Die Behörden der Republik Zypern haben ein offizielles Ersuchen an die türkisch-zyprische Seite um Auslieferung eines 29-jährigen Mannes türkischer Herkunft gerichtet, der verdächtigt wird, seinen kleinen Sohn von seiner britischen Mutter in Limassol entführt zu haben. Dies berichtet das zypriotische Informationsbüro und präzisiert, dass das Ersuchen über das bikommunale Büro beim Technischen Komitee für Kriminalität und Verbrechensbekämpfung übermittelt wurde.

Zur Erinnerung: Gegen den Verdächtigen wurde zuvor von der Polizei der Republik Zypern ein Haftbefehl erlassen. Der Vorfall, der großes öffentliches Aufsehen erregte, wird von den Strafverfolgungsbehörden weiterhin aktiv untersucht.

Parallel dazu nahm die Polizei im Rahmen des Falles einen 53-jährigen Mann fest, der mutmaßlich als Komplize an der Entführung beteiligt gewesen sein könnte. Die Festnahme erfolgte am Mittwoch gegen 22:10 Uhr in Larnaka.
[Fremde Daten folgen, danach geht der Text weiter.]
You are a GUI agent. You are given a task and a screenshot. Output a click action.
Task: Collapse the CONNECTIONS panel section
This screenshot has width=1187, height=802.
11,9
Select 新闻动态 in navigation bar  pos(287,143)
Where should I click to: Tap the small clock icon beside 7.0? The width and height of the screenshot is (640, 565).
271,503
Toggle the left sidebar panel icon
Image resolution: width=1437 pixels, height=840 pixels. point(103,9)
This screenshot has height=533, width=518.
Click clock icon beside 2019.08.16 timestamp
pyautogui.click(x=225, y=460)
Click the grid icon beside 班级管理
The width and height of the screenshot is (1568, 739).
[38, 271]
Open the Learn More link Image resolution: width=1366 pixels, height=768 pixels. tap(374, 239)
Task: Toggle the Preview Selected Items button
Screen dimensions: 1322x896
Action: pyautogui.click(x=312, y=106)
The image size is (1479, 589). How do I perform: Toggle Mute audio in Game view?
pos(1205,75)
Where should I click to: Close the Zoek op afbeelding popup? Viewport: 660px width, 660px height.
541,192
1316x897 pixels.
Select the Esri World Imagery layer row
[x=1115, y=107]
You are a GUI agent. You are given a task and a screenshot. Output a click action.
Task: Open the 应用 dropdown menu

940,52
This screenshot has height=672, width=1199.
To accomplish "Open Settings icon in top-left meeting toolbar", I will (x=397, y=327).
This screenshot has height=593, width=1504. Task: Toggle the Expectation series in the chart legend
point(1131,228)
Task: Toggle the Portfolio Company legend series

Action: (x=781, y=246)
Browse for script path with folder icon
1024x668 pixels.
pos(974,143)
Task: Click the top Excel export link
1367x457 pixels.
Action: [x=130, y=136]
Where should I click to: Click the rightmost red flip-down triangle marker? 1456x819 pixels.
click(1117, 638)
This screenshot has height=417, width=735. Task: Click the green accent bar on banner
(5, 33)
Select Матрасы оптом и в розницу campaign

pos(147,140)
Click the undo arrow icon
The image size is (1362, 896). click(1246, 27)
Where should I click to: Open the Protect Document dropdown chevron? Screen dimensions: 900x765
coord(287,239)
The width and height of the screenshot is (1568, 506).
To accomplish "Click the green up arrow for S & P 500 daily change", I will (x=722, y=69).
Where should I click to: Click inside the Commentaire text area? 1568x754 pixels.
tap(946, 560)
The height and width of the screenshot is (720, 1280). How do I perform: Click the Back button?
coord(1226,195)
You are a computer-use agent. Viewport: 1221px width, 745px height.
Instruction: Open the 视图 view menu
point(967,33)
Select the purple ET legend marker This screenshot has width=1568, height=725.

Das Gericht ordnete eine Untersuchungshaft von acht Tagen an.

Die Ermittler prüfen zudem eine in den sozialen Medien veröffentlichte Videoaufnahme, auf der der 29-jährige Verdächtige zusammen mit dem Kind in einem Auto zu sehen ist. Die Aufnahme wird als wichtiges Beweismittel zur Feststellung der Reiseroute und der Umstände der Entführung betrachtet.

Nach Angaben der Polizei dauern die Ermittlungen an, und alle verfügbaren Kommunikationskanäle mit der türkisch-zyprischen Seite werden genutzt, um den Aufenthaltsort des Kindes zu ermitteln und den Hauptverdächtigen festzunehmen.